Your objective: Find the line with "Open browsing history clock icon" in the records below. Copy it and every line after it, up to and including the line with "442x480 pixels.".

Data:
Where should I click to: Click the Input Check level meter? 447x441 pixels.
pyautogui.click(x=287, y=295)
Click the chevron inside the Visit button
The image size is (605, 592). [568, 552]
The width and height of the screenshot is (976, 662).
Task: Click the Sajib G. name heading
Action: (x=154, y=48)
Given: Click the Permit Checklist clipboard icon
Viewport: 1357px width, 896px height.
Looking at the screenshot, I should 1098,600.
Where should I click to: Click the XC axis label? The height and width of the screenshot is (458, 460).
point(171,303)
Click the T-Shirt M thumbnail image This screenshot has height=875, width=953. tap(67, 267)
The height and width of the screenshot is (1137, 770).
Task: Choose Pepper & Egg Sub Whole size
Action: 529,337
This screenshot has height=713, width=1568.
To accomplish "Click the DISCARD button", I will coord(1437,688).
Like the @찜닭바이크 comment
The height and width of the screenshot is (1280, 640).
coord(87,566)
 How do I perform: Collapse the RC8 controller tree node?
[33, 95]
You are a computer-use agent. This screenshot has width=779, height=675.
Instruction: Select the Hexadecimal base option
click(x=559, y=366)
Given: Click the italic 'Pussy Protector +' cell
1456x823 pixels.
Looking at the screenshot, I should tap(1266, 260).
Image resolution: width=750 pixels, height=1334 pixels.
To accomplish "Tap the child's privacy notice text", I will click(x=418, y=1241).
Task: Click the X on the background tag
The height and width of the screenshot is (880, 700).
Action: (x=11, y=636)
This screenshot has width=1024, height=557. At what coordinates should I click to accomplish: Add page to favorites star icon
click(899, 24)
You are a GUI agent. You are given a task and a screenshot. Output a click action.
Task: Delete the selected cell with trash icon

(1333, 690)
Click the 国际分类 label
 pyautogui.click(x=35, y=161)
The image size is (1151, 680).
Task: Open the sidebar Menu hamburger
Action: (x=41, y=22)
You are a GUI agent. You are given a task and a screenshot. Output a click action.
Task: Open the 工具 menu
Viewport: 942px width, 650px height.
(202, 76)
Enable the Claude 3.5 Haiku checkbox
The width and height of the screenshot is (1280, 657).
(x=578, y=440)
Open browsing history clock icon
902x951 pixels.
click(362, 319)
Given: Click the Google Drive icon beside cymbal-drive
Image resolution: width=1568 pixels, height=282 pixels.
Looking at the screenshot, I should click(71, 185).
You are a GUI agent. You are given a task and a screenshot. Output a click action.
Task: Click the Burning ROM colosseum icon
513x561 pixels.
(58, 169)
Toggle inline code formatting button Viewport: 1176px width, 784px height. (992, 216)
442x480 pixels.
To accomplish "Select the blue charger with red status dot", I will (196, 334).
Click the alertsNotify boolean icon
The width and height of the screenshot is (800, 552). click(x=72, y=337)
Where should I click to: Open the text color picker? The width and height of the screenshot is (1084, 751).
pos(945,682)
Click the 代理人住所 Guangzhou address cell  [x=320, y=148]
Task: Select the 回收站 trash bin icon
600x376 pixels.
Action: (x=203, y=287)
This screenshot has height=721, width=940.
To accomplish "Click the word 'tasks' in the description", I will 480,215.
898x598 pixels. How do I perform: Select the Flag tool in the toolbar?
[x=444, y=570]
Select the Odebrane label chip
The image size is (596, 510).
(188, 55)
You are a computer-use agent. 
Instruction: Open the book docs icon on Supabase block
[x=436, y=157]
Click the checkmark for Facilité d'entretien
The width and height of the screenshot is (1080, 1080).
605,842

Result of this task:
Open browsing history clock icon
902x951 pixels.
click(362, 319)
Given: Click the Google Drive icon beside cymbal-drive
Image resolution: width=1568 pixels, height=282 pixels.
Looking at the screenshot, I should click(71, 185).
You are a GUI agent. You are given a task and a screenshot. Output a click action.
Task: Click the Burning ROM colosseum icon
513x561 pixels.
(58, 169)
Toggle inline code formatting button Viewport: 1176px width, 784px height. (992, 216)
442x480 pixels.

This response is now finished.